I have a test in computer archi-torture tomorrow and did a problem that asked us to determine the minimum number of cycles to execute a typical iteration of a particular loop on a superscalar processsor with out of order execution under different assumptions. In the "best case" we were allowed to use as many functional units and memory ports as required and are allowed to fetch and commit as many instructions as we want.
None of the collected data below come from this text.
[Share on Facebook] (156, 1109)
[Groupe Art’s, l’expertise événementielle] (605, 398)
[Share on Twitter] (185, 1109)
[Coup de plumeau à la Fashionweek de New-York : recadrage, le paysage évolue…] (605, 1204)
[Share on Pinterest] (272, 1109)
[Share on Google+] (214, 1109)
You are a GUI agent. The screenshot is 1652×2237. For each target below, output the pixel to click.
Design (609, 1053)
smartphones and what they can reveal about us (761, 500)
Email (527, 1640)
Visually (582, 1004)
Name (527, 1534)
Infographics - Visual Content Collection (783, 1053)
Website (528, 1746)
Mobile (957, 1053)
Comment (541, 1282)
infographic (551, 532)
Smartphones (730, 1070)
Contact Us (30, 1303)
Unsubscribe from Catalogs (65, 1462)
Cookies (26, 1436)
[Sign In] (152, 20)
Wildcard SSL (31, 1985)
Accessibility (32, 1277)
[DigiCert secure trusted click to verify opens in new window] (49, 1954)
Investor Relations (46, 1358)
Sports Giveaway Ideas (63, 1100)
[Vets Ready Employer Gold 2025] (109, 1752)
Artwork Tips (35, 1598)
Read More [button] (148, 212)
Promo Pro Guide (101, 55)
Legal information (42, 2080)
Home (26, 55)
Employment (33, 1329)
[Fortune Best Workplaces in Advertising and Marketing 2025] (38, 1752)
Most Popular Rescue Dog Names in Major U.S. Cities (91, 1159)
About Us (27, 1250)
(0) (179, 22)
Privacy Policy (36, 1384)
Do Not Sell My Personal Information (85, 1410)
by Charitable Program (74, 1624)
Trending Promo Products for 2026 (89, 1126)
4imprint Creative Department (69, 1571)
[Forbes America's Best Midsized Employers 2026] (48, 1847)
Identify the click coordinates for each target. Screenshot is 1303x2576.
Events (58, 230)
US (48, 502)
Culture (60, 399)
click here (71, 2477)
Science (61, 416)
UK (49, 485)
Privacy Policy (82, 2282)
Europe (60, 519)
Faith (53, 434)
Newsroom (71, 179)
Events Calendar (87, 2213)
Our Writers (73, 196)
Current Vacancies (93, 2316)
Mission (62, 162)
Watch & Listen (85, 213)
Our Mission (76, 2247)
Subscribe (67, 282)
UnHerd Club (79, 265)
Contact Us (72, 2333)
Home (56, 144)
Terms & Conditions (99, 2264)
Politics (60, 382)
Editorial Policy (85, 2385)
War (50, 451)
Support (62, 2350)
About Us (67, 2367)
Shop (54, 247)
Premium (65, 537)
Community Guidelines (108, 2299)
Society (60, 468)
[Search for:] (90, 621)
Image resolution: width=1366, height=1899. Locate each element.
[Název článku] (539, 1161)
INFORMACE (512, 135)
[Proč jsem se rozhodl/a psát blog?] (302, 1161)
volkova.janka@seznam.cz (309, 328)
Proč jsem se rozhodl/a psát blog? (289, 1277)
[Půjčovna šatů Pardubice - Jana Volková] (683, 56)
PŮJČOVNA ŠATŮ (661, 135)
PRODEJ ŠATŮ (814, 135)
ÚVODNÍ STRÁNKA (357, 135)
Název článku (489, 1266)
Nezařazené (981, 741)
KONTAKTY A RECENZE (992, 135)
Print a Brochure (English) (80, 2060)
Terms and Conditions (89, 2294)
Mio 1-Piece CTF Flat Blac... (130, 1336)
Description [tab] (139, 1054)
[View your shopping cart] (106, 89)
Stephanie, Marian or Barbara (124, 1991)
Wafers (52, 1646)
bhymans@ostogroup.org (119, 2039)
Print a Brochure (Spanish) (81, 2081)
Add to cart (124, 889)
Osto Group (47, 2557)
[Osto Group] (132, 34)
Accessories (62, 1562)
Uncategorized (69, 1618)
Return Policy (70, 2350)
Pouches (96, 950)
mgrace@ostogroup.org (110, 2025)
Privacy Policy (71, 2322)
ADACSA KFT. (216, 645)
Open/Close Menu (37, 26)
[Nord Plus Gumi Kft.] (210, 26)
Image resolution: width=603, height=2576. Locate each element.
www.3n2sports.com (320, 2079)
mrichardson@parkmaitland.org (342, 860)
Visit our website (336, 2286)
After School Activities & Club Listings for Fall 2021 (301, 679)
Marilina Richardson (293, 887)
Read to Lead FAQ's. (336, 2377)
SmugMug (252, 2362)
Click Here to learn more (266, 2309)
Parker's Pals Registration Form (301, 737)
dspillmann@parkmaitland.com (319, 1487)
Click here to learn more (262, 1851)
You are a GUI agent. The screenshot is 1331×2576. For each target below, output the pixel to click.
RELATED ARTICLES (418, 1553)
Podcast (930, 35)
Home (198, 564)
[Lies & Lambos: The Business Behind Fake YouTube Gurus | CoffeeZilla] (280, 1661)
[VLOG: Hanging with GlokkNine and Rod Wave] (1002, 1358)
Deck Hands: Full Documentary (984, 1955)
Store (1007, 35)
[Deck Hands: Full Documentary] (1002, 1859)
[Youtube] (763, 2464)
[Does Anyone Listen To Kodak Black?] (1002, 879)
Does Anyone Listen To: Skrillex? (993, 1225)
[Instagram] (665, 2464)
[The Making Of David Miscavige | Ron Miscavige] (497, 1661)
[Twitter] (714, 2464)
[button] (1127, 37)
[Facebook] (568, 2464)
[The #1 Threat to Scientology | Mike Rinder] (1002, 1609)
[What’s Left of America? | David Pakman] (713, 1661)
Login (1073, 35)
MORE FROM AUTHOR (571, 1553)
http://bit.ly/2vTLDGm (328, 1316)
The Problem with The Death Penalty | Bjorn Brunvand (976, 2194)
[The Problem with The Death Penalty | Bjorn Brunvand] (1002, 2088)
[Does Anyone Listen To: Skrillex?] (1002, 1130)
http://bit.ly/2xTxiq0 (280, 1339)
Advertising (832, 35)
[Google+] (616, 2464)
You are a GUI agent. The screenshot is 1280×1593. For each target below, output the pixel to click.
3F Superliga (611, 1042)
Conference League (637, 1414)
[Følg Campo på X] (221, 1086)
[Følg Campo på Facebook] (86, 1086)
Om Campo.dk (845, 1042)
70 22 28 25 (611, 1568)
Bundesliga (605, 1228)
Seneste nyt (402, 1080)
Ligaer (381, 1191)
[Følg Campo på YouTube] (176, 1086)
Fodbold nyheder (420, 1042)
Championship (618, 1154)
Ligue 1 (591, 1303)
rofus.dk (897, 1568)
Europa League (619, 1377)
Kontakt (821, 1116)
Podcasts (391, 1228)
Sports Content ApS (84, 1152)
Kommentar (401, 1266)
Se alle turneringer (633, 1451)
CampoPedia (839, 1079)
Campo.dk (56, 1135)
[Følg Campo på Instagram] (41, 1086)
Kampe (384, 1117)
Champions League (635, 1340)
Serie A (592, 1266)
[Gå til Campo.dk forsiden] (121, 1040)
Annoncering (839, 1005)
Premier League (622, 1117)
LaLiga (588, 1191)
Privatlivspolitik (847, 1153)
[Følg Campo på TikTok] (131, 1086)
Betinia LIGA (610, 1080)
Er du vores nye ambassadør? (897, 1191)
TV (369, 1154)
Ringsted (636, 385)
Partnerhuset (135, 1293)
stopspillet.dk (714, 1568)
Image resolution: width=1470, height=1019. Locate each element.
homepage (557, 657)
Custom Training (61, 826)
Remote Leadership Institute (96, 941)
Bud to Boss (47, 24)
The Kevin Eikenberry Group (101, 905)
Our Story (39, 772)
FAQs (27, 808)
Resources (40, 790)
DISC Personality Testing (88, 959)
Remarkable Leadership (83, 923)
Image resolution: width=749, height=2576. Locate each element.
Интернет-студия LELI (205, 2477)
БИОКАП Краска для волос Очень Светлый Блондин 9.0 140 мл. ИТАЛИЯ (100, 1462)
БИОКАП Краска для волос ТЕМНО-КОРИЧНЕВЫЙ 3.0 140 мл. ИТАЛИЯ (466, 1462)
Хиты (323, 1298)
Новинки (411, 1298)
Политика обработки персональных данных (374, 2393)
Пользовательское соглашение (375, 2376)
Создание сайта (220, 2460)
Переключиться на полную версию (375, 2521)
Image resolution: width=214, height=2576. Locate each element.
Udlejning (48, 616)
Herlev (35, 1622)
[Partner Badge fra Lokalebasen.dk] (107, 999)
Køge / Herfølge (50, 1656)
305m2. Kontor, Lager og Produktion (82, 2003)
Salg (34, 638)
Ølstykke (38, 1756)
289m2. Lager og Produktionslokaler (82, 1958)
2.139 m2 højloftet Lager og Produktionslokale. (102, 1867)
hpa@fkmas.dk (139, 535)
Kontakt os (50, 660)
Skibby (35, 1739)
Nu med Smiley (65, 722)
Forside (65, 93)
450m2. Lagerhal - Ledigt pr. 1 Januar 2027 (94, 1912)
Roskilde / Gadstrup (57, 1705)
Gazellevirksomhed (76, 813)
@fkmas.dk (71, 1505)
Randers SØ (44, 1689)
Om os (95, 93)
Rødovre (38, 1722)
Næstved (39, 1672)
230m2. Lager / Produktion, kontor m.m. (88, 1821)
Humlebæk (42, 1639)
As the number of memory ports, functional units and simultaneous instructions rise, the overhead required to manage the re-order-buffer and register renaming on such a behemoth hardware precludes hardware scheduling as the optimal strategy. Especially since we nearly always run code that has executed before, it seems an awful waste of energy to redo the scheduling in hardware due to the requirement for random instruction issue. Granted, multi-threading on a single core produces the effect of random issue, though especially since we are making the transition towards multi-core, the assumption of random issue should be revisited.
Reduction of scheduling overhead can be accomplished by running the data-flow scheduler as a software process either during compilation or during the phase when an instruction page is loaded into the instruction cache. If we use software compilation for such a VLIW processor then the operating system must manages a file-system of OoOE schedules for every function executed and so that an instruction page fetch automatically fetches system optimized schedules. This is practical because bulk memory for such storage is cheap.
With infinitely many renaming slots, our execution schedule in a superscalar processor resembles a Verilog netlist for the optimal pipeline of our system. To support a large number of virtual registers it would be necessary to "delocalize" register files. Mapping virtual registers to physical registers is now more akin to FPGA place-and-route and may be optimized using similar algorithms.
We must also produce a variety of local caches to support loading and storing of operands and results. We should have the ability to escape to a main memory system on a cache miss (perhaps an on-chip level 2 cache that triggers an interrupt on a second miss).
Once we succumb to software optimized hardware scheduling, it's a small logical step to say that our hardware should allow some amount of reconfigurability to maximize functional unit utilization. The structure of such a hardware device would more closely resemble an FPGA than a single core superscalar processor.
All of this ignores branching of course, which presents an interesting and complicated control problem. More on this another day...